The news comes amid a continued growth period for Olo. The company’s Q1 revenue increased 27 percent year-over-year to $66.5 million. Gross profit increased 11 percent year-over-year to $37.2 million and was 56 percent of total revenue. The company worked with roughly 81,000 locations, up approximately 1,000 quarter-over-quarter.

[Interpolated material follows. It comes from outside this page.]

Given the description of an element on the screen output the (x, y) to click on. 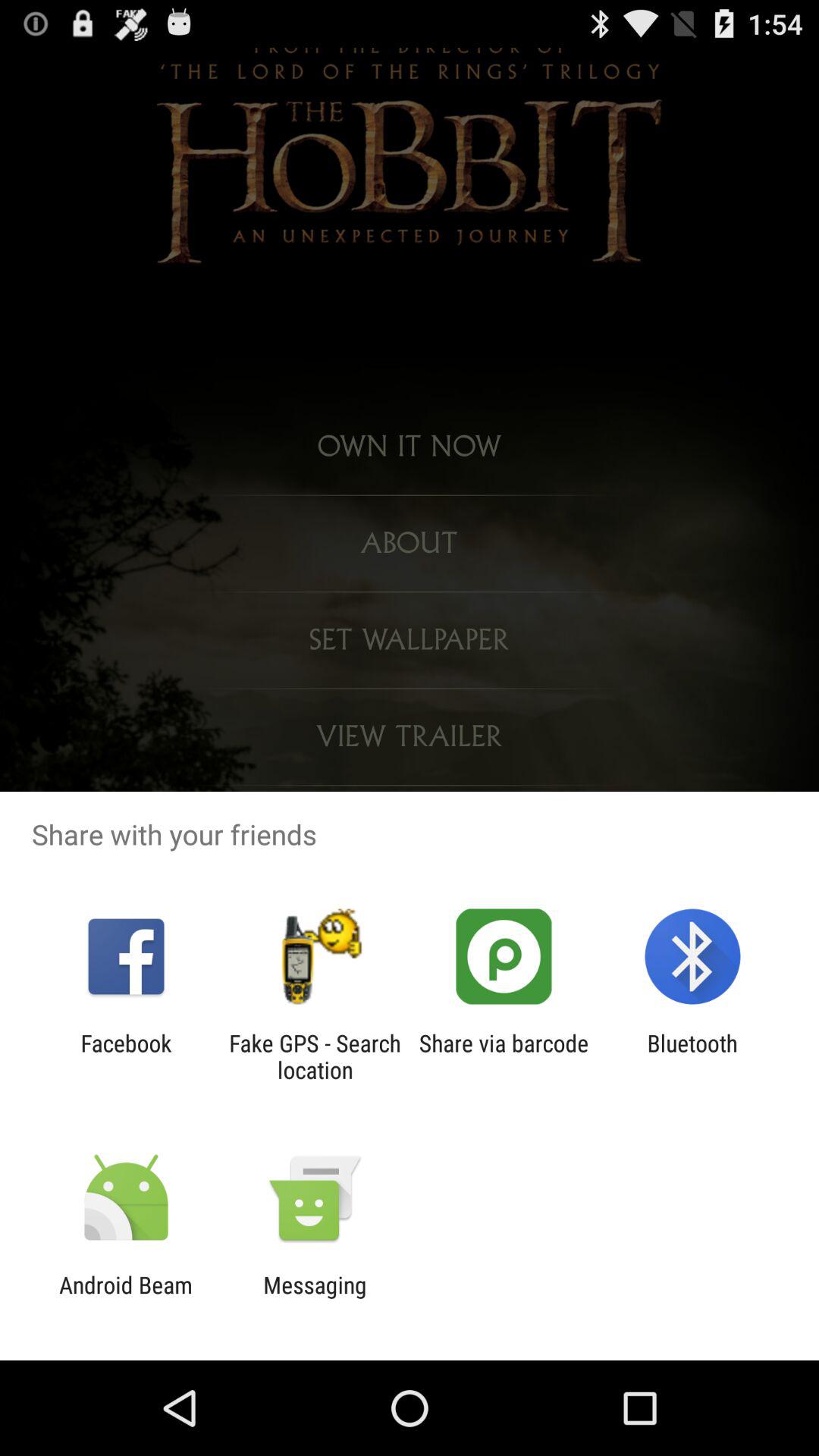
press the icon next to the fake gps search (503, 1056)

Olo’s work with POS systems also coincides with restaurants, such as McDonald’s and Wendy’s, losing lower-income customers. Operators are seeking advice about how they can use the company’s services to drive traffic without having to resort to discounting or offers that rely too much on third-party delivery providers. The answer usually comes back to understanding guest lifetime value. Glass used the example of Sonny’s Barbecue, which used one of Olo’s platforms to identify that its top 15 percent of customers represent 50 percent of overall sales. Being able to identify who those people are and driving traffic from them would have a disproportionate impact on overall transactions and sales. This type of guest personalization is exactly what Olo is focused on, like Smart Cross-Sells. Around 10,000 locations are already using it even though Olo announced the feature in April.

“Knowing what’s in your cart, being able to cross sell and suggest to sell the product that best aligns with what you already have in your cart, it sounds like a small thing. It sounds like an obvious thing. It is an obvious thing,” Glass says. “It’s been happening in broad consumer technology— Netflix, Spotify, Amazon, YouTube—for years and years now. But being able to do that in this industry with all the data that we see, the results have been incredible. We’ve seen a 10 percent lift in basket size versus traditional upselling. … We think the ability to use data and then AI and machine learning to activate that data and drive results is a really exciting time to be living through. And that’s our mandate as an enabler for restaurants.”

More chains continue to hop on Olo’s bandwagon. Dutch Bros, with nearly 900 locations in the U.S., will scale mobile ordering for the first time using the company’s Olo and Pay modules. Quzinos implemented Olo’s Ordering, Rails, Dispatch, Pay, and Engage Sentiment modules.